Pour qu’un modèle fonctionne au Québec, il faut qu’il parte de l’idée que la province est constituée d’une majorité francophone et de minorités culturelles; la finalité est de gérer ce rapport-là. Le point de départ est complètement différent. Le multiculturalisme ne reconnaît pas l’idée de une majorité culturelle.

Votre livre propose quelques outils pour atteindre cet équilibre.
Il faut encourager la pratique des accommodements. Un accommodement, c’est pour éviter qu’une personne soit victime de discrimination à cause d’une différence culturelle. Exemple : dans une cafétéria où il y a un menu pour les végétariens, pourquoi n’y en aurait-il pas un halal?

Un accommodement devient abusif quand il empiète sur le droit des autres, quand il porte atteinte au droit fondamental. Le jugement qui doit être posé revient aux gestionnaires des institutions. Et c’est important de s’assurer que, dans les établissements, il y ait des gens qui sont compétents pour le faire et qui ont eu une formation de façon à prendre une décision qui soit éclairée.

Un exemple de mauvaise décision : l’enfant musulman à qui on avait mis un casque d’écoute pour qu’il soit soustrait à l’écoute de musique et de comptines occidentales, tout en restant à cette maternelle.
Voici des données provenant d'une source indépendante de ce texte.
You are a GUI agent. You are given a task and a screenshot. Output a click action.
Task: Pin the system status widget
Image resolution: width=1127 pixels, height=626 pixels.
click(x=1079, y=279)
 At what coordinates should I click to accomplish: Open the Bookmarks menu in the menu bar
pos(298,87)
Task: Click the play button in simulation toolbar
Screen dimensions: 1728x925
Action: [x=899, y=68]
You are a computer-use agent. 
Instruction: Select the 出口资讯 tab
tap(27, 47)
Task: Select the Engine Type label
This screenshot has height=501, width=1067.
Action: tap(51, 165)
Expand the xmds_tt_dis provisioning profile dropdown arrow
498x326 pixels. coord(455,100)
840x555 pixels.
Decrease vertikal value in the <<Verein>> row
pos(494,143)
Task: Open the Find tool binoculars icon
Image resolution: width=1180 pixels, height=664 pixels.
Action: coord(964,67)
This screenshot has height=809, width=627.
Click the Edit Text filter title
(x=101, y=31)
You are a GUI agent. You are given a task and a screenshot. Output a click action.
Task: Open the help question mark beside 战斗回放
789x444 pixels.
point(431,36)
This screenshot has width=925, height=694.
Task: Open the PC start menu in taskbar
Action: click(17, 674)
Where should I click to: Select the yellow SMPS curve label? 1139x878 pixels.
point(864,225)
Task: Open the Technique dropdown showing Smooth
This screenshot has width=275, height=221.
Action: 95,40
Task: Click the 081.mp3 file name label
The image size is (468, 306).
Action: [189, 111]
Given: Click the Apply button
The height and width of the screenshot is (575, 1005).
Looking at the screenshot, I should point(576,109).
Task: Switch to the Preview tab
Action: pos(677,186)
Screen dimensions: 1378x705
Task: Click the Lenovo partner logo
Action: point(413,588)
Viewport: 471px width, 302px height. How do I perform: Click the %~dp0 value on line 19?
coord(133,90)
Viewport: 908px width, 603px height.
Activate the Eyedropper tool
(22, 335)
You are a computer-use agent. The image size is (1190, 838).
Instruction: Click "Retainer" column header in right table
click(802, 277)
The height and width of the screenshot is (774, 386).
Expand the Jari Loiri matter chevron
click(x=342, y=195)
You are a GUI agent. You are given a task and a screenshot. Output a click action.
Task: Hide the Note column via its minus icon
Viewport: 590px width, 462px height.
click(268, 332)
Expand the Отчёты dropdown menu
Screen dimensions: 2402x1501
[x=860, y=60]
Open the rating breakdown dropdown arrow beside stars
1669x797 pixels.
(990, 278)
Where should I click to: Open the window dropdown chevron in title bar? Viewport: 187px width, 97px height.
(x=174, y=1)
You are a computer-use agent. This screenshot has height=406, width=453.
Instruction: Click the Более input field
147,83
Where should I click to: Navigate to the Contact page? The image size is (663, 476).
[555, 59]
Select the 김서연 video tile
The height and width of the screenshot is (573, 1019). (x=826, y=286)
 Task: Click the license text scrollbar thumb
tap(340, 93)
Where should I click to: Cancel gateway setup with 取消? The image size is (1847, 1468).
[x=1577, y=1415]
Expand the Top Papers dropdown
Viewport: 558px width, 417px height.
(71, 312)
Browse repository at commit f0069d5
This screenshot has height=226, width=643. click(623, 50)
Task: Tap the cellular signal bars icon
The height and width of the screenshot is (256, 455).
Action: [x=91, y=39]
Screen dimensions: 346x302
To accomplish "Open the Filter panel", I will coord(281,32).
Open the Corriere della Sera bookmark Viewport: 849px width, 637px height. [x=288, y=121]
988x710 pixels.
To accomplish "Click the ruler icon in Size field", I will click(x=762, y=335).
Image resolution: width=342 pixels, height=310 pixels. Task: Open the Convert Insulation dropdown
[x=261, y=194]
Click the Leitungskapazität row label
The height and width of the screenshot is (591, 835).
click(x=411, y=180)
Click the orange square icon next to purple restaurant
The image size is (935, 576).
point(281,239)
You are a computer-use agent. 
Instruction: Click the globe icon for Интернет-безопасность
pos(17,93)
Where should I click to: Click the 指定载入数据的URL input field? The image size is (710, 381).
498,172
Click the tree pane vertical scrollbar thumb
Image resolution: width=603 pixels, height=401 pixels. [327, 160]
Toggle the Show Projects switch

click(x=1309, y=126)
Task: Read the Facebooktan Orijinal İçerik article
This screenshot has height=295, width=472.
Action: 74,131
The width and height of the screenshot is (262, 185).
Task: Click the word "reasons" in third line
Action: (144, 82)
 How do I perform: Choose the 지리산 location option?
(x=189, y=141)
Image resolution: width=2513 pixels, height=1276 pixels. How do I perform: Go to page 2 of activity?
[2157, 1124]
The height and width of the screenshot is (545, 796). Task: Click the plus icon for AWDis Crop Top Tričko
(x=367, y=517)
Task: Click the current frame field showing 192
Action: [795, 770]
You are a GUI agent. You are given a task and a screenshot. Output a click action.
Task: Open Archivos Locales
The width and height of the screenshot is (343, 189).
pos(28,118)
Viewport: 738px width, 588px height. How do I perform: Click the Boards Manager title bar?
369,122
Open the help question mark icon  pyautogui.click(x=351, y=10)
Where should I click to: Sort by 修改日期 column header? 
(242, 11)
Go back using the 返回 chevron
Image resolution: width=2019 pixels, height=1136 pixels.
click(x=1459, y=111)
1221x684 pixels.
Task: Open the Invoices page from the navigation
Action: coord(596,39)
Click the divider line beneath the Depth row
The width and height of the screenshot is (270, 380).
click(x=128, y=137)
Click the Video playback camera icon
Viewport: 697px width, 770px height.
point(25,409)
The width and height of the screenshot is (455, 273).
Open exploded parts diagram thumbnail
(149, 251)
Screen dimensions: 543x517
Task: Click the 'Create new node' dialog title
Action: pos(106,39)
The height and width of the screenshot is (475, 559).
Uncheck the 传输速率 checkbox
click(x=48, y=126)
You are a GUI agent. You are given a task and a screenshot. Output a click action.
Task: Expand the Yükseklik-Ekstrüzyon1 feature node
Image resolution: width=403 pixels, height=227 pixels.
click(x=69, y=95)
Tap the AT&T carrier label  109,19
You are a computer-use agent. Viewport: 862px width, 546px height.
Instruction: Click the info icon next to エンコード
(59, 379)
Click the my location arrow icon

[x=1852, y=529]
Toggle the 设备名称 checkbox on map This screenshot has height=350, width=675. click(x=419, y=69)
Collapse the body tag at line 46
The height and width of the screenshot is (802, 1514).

La réponse qu’on a trouvée c’est d’affubler cet enfant d’un casque d’insonorisation. C’est de la marginalisation. Cet enfant qui va passer sa vie au Québec, il ne pourra pas passer sa vie sans entendre de musique québécoise. L’objectif d’intégration aurait dû pousser à une décision contraire. Le message qu’on lui envoie c’est qu’il peut vivre dans une marginalité, de ne pas être présent dans la culture québécoise alors qu’il va passer sa vie dedans.